(Data on locating visible targets)
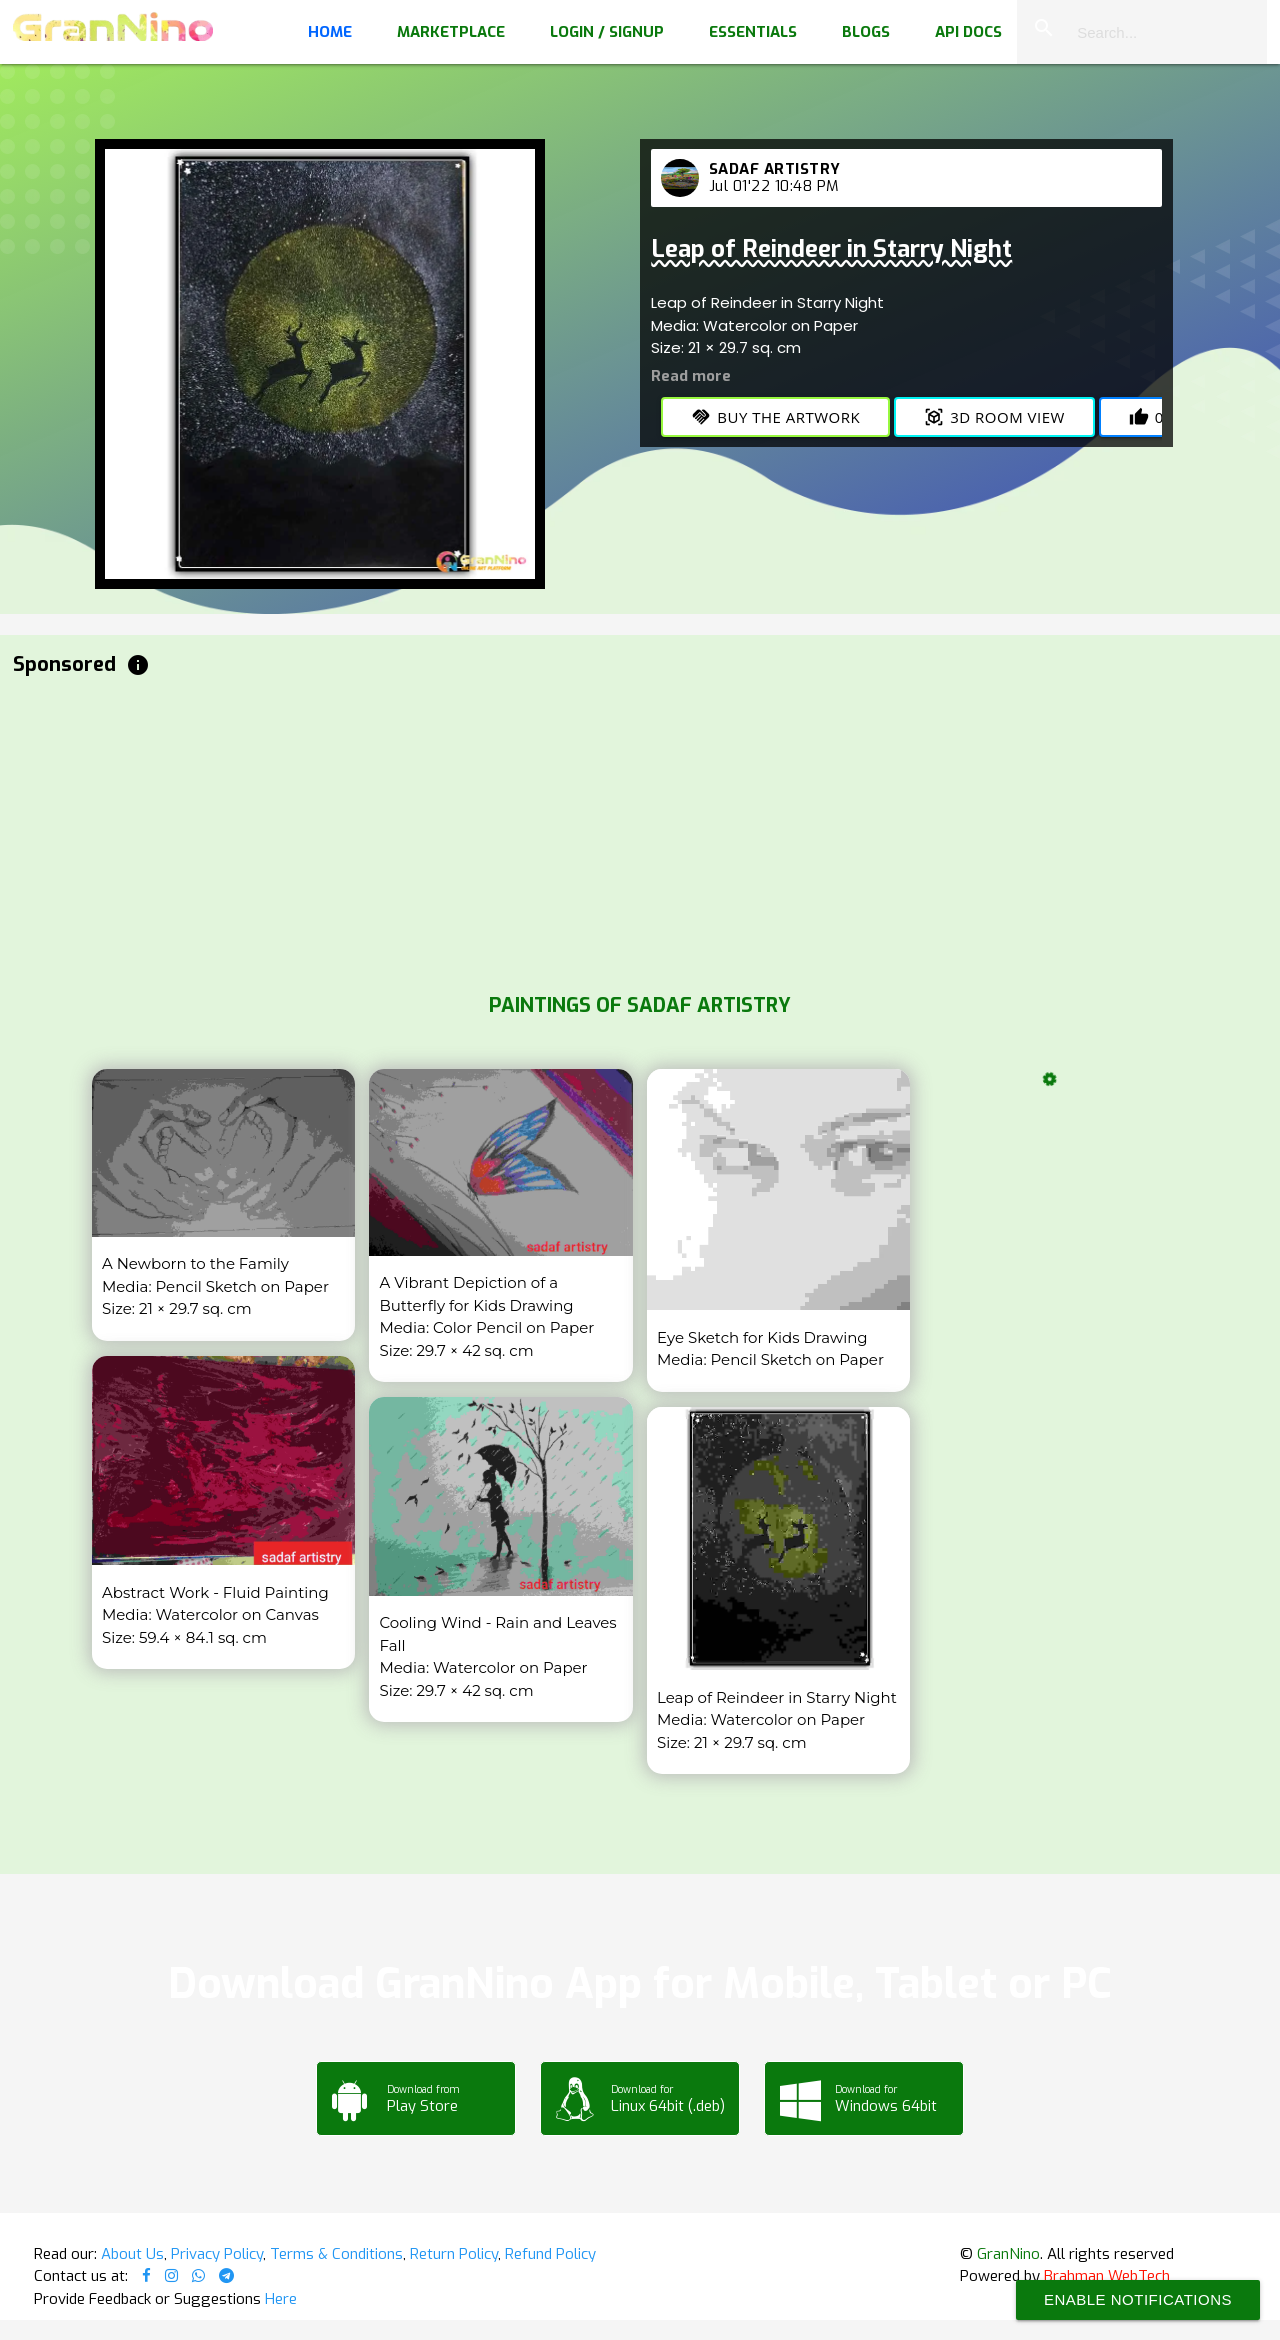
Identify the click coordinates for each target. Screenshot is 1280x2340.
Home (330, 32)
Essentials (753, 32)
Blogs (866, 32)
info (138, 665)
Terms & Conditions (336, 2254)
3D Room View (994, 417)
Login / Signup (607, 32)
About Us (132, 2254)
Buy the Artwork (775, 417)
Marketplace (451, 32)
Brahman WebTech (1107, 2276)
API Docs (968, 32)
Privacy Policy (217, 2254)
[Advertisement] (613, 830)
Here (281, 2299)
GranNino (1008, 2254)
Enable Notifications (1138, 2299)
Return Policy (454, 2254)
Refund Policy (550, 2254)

--

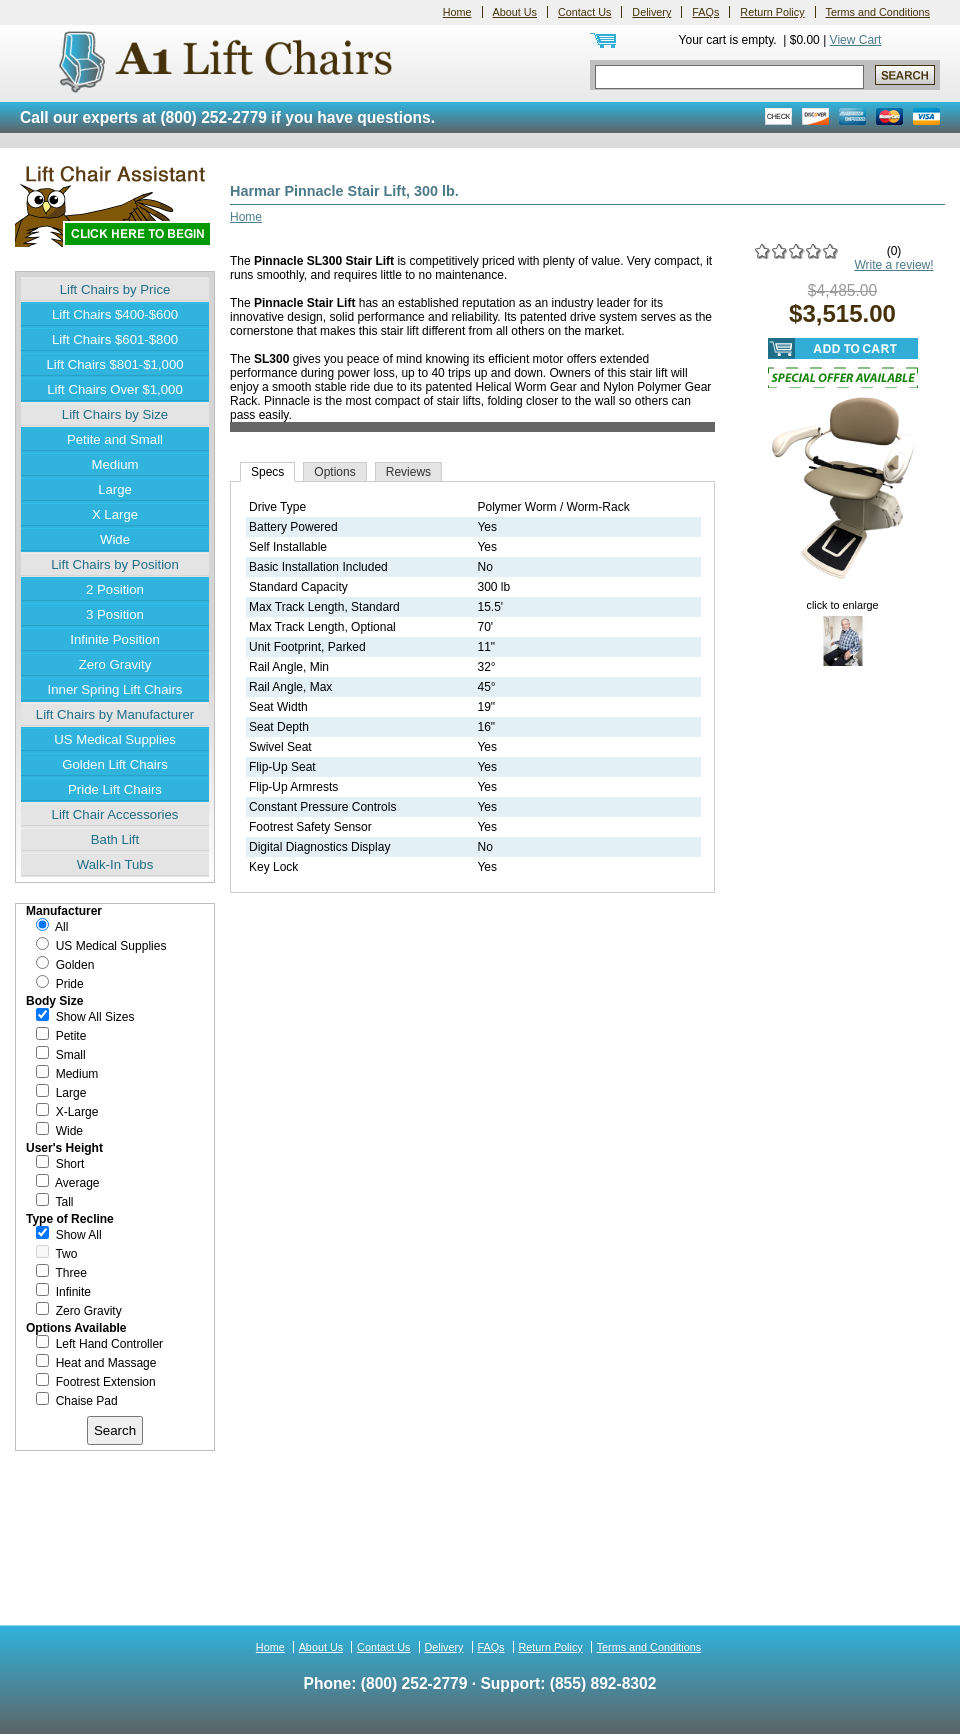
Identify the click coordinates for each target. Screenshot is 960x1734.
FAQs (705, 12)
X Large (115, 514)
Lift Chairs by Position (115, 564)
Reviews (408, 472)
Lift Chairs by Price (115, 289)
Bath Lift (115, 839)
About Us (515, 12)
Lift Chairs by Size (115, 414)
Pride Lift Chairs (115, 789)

### Exercise
Repeat the lines word for word, beginning at the line that contains "Screenshot is 960x1734." and stopping after the line that contains "Pride Lift Chairs (115, 789)".

### The solution
Identify the click coordinates for each target. Screenshot is 960x1734.
FAQs (705, 12)
X Large (115, 514)
Lift Chairs by Position (115, 564)
Reviews (408, 472)
Lift Chairs by Price (115, 289)
Bath Lift (115, 839)
About Us (515, 12)
Lift Chairs by Size (115, 414)
Pride Lift Chairs (115, 789)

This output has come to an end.